Disease: Sleepwalking

    Sleepwalking facts

    • Sleepwalking is not a serious disorder, although children can be injured by objects during sleepwalking.
    • Although disruptive and frightening for parents in the short-term, sleepwalking is not associated with long-term complications.
    • Prolonged disturbed sleep may be associated with school and behavioral issues.
    • The outlook for resolution of the disorder is excellent.

    What is sleepwalking?

    Sleepwalking is a disorder characterized by walking or other activities while seemingly still asleep.

    What are the causes, incidence, and risk factors of sleepwalking?

    Sleepwalking has been described in medical literature dating before Hippocrates (460 BC-370 BC). In Shakespeare's tragic play, Macbeth, Lady Macbeth's famous sleepwalking scene ("out, damned spot") is ascribed to her guilt and resulting insanity as a consequence of her involvement in the murder of her father-in-law.

    Sleepwalking is characterized by a complex behavior (walking) occurring while asleep. Occasionally nonsensical talking may occur. The person's eyes are commonly open, but have a characteristic glassy "look right through you" character. This activity most commonly occurs during middle childhood and young adolescence. Approximately 15% of children between 4-12 years of age will experience sleepwalking. Generally sleepwalking behaviors wane by late adolescence. However, approximately 10% of all sleepwalkers begin their behavior as teens. It appears that persons with certain inherited genes have an increased tendency toward developing sleepwalking behaviors.
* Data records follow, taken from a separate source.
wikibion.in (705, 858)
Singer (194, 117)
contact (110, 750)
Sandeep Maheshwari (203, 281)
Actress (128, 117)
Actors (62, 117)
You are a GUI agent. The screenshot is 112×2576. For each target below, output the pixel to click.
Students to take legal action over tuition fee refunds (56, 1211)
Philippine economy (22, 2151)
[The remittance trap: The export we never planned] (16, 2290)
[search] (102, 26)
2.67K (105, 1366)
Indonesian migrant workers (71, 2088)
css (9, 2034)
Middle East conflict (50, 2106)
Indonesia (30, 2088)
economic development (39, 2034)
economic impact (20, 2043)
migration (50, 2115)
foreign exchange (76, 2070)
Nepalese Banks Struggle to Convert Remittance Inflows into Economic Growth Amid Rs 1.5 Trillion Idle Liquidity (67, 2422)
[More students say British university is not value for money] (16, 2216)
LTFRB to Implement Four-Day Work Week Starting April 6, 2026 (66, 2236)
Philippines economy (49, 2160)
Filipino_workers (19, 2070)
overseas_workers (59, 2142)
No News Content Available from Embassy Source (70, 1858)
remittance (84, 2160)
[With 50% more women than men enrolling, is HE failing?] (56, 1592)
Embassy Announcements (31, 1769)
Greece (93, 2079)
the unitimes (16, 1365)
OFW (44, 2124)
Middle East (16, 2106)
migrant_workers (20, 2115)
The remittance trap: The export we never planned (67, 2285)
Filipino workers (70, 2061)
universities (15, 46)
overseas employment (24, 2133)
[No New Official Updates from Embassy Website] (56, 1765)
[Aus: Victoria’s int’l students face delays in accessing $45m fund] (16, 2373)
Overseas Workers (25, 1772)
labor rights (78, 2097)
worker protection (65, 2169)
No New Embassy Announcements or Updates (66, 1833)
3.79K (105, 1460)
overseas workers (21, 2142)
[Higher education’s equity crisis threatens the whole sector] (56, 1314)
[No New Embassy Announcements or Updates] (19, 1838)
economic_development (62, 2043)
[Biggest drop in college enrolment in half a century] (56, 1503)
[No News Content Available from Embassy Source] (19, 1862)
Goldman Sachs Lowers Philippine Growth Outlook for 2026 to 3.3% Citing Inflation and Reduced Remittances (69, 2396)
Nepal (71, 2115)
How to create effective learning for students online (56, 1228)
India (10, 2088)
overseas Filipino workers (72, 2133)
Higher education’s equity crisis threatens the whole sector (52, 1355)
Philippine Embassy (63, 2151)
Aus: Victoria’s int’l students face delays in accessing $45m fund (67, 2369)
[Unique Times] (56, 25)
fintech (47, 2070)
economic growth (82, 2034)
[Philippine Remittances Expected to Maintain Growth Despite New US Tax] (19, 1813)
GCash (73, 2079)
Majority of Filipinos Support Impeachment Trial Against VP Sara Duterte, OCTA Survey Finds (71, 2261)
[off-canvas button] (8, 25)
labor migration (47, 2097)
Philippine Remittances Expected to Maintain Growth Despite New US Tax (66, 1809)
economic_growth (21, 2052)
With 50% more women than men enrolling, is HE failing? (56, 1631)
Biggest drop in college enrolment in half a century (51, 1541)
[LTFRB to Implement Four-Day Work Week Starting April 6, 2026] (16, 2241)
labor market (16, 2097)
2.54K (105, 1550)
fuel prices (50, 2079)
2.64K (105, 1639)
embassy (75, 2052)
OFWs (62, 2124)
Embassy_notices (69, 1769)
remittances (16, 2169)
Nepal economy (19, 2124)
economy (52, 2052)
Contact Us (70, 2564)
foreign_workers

    There are 4 stages of sleep. Stages 1, 2, 3 and 4 are characterized as non-rapid eye movement (NREM) sleep. REM (rapid eye movement) sleep is the sleep cycle associated with dreaming. Stage 3 sleep is known for surges of important hormones essential for proper growth and metabolism. Each sleep cycle (stages N1, N2, N3, and REM) last about 90-100 minutes and repeats throughout the night. The average person experiences four to five complete sleep cycles per night. Sleepwalking characteristically occurs during the first or second sleep cycles, during stages 3, otherwise known as deep sleep. Due the short time frame involved, sleepwalking tends not to occur during naps. Upon waking, the sleepwalker has no memory of his or her behaviors.

    The sleepwalking activity may include simply sitting up and appearing awake while remaining asleep, getting up and walking around, or complex activities such as moving furniture, going to the bathroom, dressing and undressing, and similar activities. Some people even drive a car while actually asleep. The episode can be very brief (a few seconds or minutes) or can last for 30 minutes or longer.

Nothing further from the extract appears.